网站首页 > 技术文章正文

MySQL索引（java下一页）

nanyue 2024-10-02 17:34:14 技术文章 11 ℃

索引

在数据库中索引最核心的作用是：加速查找

例如在含有300万条数据的表中查询，无索引需要700秒，而利用索引可能仅需1秒。

在开发过程中会为哪些经常会被搜索的列创建索引，以提高程序的响应速度。例如：查询手机号、邮箱、用户名等。

索引原理

为什么加上索引之后速度能有这么大的提升呢？因为索引的底层是基于B+Tree的数据结构存储的。

很明显，如果有了索引结构的查询效率比表中逐行查询的速度要快很多且数据量越大越明显。

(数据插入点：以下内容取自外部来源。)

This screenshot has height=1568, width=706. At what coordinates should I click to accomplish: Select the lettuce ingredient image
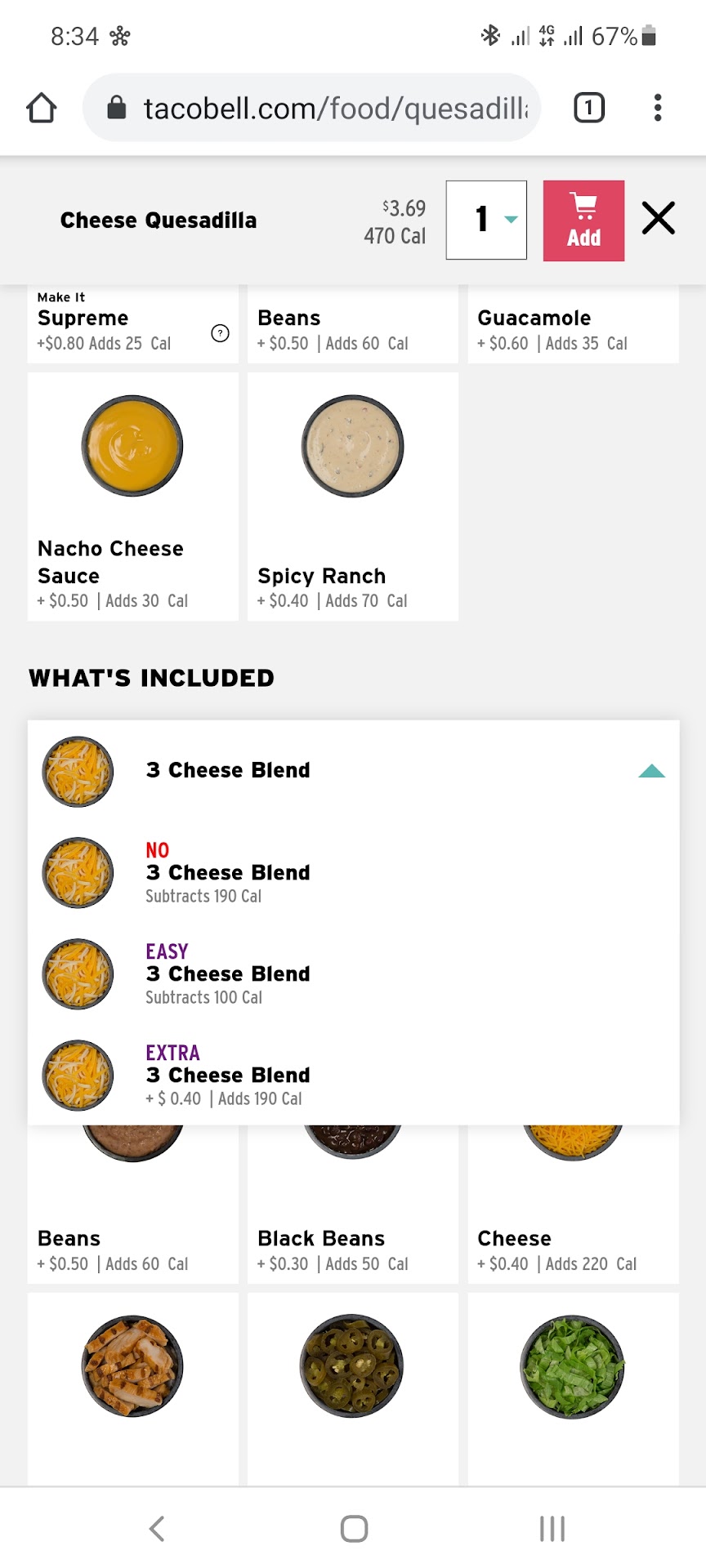[573, 1365]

B+Tree结构连接：https://www.cs.usfca.edu/~galles/visualization/BPlusTree.html

数据库的索引是基于上述B+Tree的数据结构实现，但在创建数据库表时，如果指定不同的引擎，底层使用的B+Tree结构的原理有些不同。

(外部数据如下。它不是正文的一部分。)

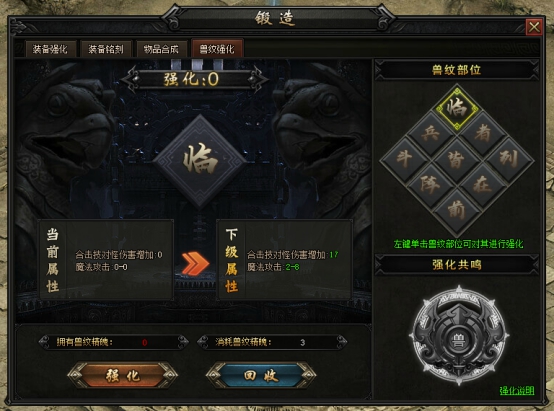
Task: Click the 兽 resonance medallion emblem
Action: click(x=459, y=335)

myisam引擎，非聚簇索引（数据和索引结构分开储存）
innodb引擎，聚簇索引（数据和主键索引结构存储在一起）

非聚簇索引

create table 表名(
    id int not null auto_increment primary key, 
    name varchar(32) not null,
    age int
)engine=myisam default charset=utf8;

假设要找一个表id为6的信息，基于id的索引6找到对应的存储id=6内存地址的节点，拿到真正存储数据的内存地址，基于内存地址直接定位取到数据。

普通索引和非聚集索引没什么区别。
叶子节点存放的是：磁盘地址。

叶节点的data域存放的是数据记录的地址。MyISAM的索引与行记录是分开存储的，叫做非聚集索引（UnClustered Index）。可以想象成一本书的目录和内容是分开的。

myisam引擎文件存储会创建三个文件：

表结构，数据，索引结构

聚簇索引

基于innodb引擎创建表的时候，实际上是没有表的，而是将主键通过树形结构存起来，而主键存的树形结构的最下面的叶子节点不仅存储了主键，还把这一行的数据信息也存储在了这里。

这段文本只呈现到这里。